17. Sebenarnya Kita Ini Bagaimana?

24 7 0
                                    

"Loh? Kamu lembur, Kay?" Nyonya besar keluarga Rysh yang tengah sibuk menyiapkan sarapan didampingi oleh para pelayan itu terhenti ketika melihat sang putra sulung baru mendatangi meja makan dengan pakaian kerja yang tampak agak berantakan.

Arkein yang sedari tadi menduduki kursi meja makan ikut menoleh. Ia dan Kaylee melakukan kontak mata. Isi kepala keduanya kini bersamaan mengingat kejadian tadi malam, Kaylee memergoki Arkein keluar dari kamar Aretha dengan bagian atas kemeja yang terbuka. Meski tak mengintrogasi, namun tatapan si sulung tampak menaruh curiga.
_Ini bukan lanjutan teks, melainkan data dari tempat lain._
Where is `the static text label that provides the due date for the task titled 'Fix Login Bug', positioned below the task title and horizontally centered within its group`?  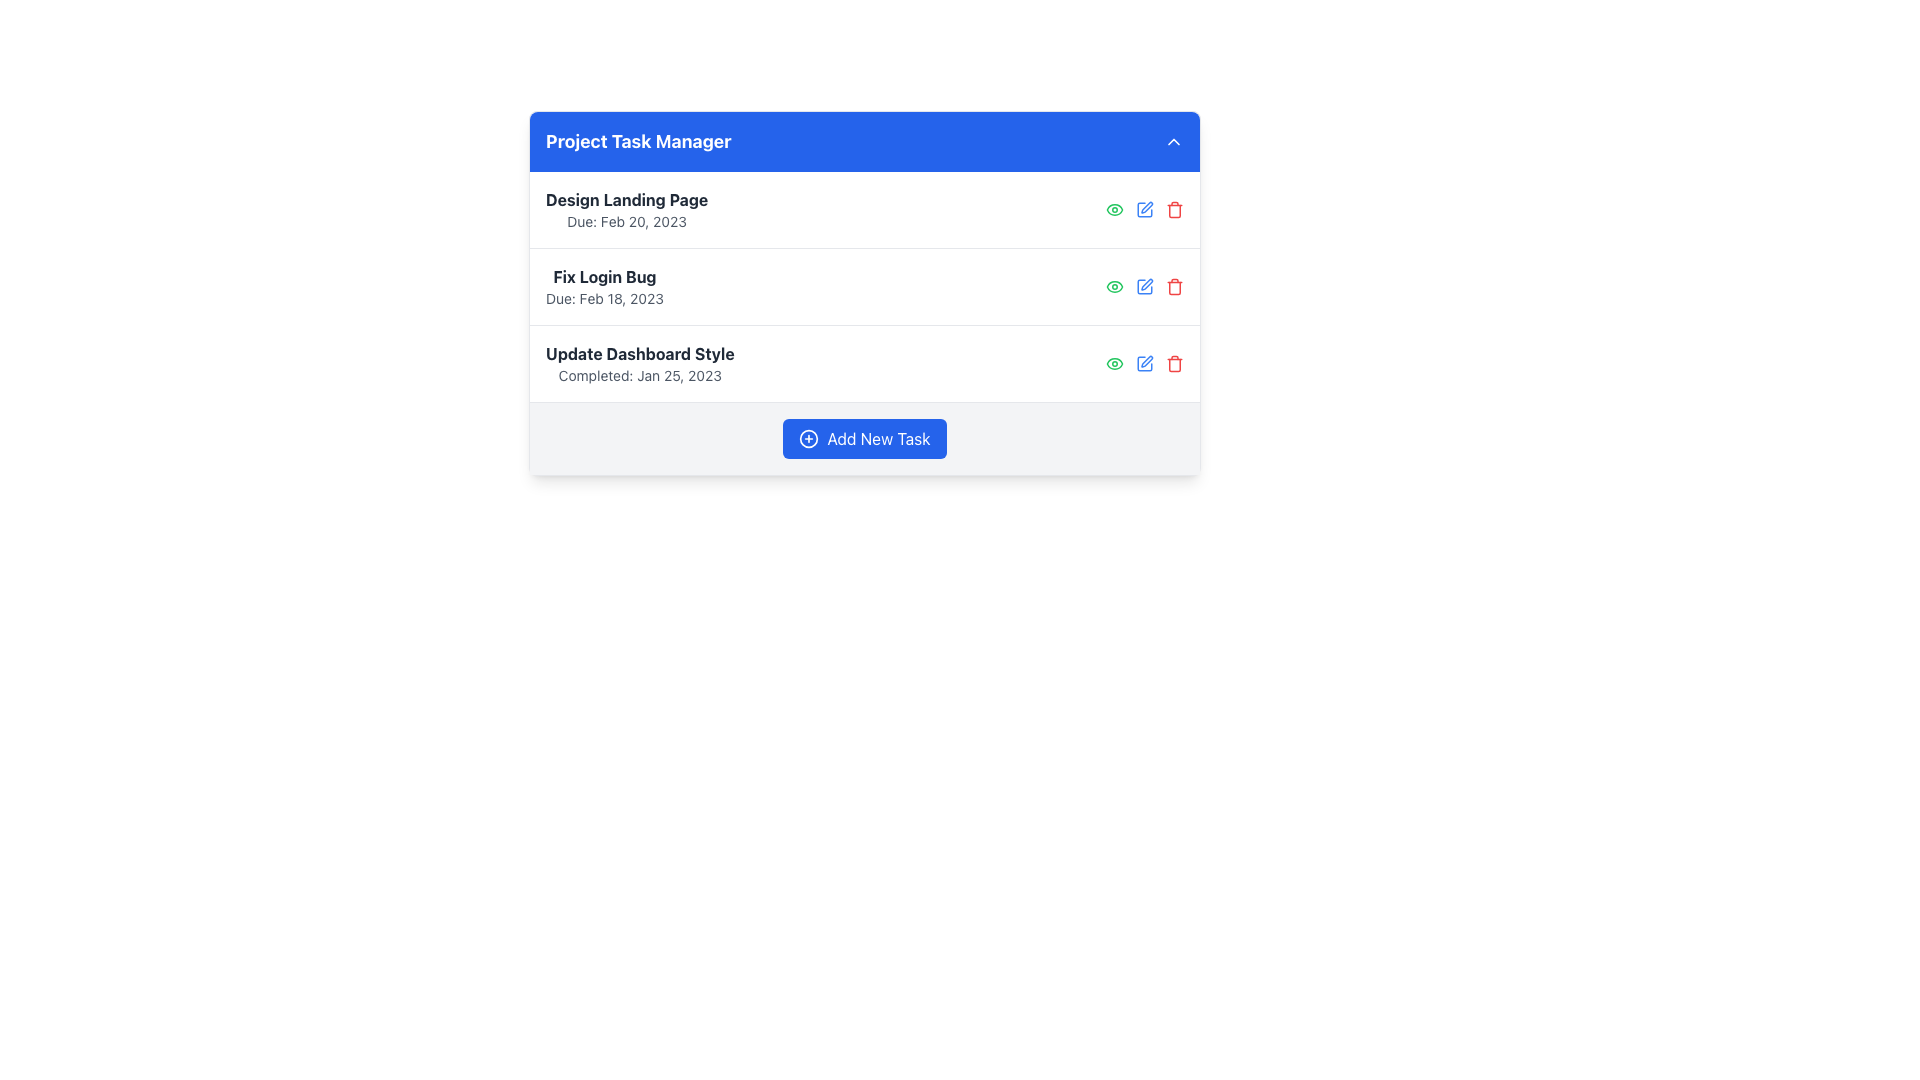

Sebaliknya, Arkein sempat menanyakan tujuan sang Kakak hendak keluar tengah malam, Kaylee mengatakan ia akan menjemput Ifani yang tengah dalam keadaan mabuk usai Diamond Party kemarin. Dan pagi ini, lelaki itu baru saja pulang. Bagaimana bisa otak kotor Arkein tak membalas menaruh curiga.

"Gak usah cepu lo!" Meski tak bersuara, Arkein dapat memahami gerakan bibir Kaylee.

"Iya, Ma, Kay lembur," bohong lelaki itu sembari mengisi kursi kosong di sebelah adiknya.

"Kan weekend, kok lembur?" tanya Leonora kembali sembari menyerahkan sepiring roti lapis pada putra sulungnya.

Kaylee menggaruk tengkuknya yang tak gatal. "I-iya, soalnya kemarin ada kerjaan yang tertunda,"

"Gila! Pagi-pagi udah nabung dosa." Arkein berbisik pelan dengan nada meledek, hanya Kaylee yang dapat mendengarnya.

"Lo kira kelakuan lo ke Aretha tadi malem gak termasuk dosa?" balas si sulung. Kalau dipikir-pikir kakak beradik itu sudah lama tidak berdebat.

"Gue ngelakuin apa? Otak lo tuh di-laundry !"

"Status Aretha resmi sebagai adik kita, Kein. Jadi gak usah macem-macem!" nada bisikan Kaylee terdengar serius kini.

Arkein memutar bola matanya tak acuh. "Selama gak sedarah berarti gak masalah."

Kaylee menoleh dengan pupil mata membesar pada Arkein, lalu ia menggeleng heran tanpa menjawab sepatah kata apapun demi mencegah Leonora mencurigai pembicaraan mereka.

"Mama masak apa?" Kaylee beralih menanyakan kesibukan Leonora yang tak kunjung usai dari meja kompor.

Wanita itu menoleh sejenak. "Ini Mama bikin sup buat Aretha, tadi Mama denger dia muntah-muntah."

Aktivitas makan Arkein terganggu, ia berhenti mengunyah sepotong roti lapis itu sembari menatap pada punggung Leonora.
"Aretha sakit, Ma?" tanyanya.

Kepala wanita dewasa itu kembali tergerak. "Kayaknya gak enak badan. Lain kali adiknya diawasi dong, Kein. Kan sudah Mama bilang Aretha gak pernah minum alkohol sama sekali." Leonora tak melepas tatap dari putra bungsunya itu.

Kepala lelaki itu tertunduk dipenuhi rasa bersalah. "Maaf, Ma. Kein-"

"Bukan salah Kein, kok, Ma." Seluruh pemilik kepala di sana menoleh pada gadis yang baru saja tiba di kawasan ruang makan.

Aretha mengisi kursi kosong berhadapan dengan Arkein dan Kaylee. Gadis itu sudah tampak lebih segar. "Kein kan juga punya dunianya sendiri, gak melulu harus sama Aretha." Ia melanjutkan bicara dengan mata yang sesekali melirik pada lelaki di hadapannya.

"Ya sudah kalau begitu jangan diulangi lagi di lain waktu. Nih, Mama bikinin sup buat Aretha!" Wanita itu meletakkan semangkuk sup jagung hangat di bagian meja milik Aretha.

"Makasih, Ma."

Ruang makan itu dikuasai keheningan, hanya suara dentingan sendok makan beradu bersama piring keramik di sana. Empu tiap isi kepala lenyap dalam pikiran masing-masing. Aretha salah satunya, ia masih terpaku dengan kejadian malam tadi. Gadis itu ragu yang telinganya rekam dengan jelas hanya sekadar mimpi atau kenyataan. Bolehkah Aretha berharap semua yang Arkein katakan itu sungguhan?